Only the lines from the one containing "O nama (64, 1654)" to the end of the material belong in your answer. Please copy them word for word.

RECORDS PROVIDED.
· · ·
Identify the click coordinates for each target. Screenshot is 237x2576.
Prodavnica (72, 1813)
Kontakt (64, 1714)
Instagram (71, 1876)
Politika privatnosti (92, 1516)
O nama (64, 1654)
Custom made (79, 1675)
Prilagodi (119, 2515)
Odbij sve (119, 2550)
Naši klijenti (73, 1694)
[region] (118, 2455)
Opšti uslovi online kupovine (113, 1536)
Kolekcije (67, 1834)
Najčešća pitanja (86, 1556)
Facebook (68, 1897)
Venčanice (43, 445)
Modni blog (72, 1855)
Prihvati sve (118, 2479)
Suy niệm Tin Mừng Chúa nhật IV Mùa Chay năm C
· · ·
RESULT OF THIS TASK.
O nama (64, 1654)
Custom made (79, 1675)
Prilagodi (119, 2515)
Odbij sve (119, 2550)
Naši klijenti (73, 1694)
[region] (118, 2455)
Opšti uslovi online kupovine (113, 1536)
Kolekcije (67, 1834)
Najčešća pitanja (86, 1556)
Facebook (68, 1897)
Venčanice (43, 445)
Modni blog (72, 1855)
Prihvati sve (118, 2479)
Suy niệm Tin Mừng Chúa nhật IV Mùa Chay năm C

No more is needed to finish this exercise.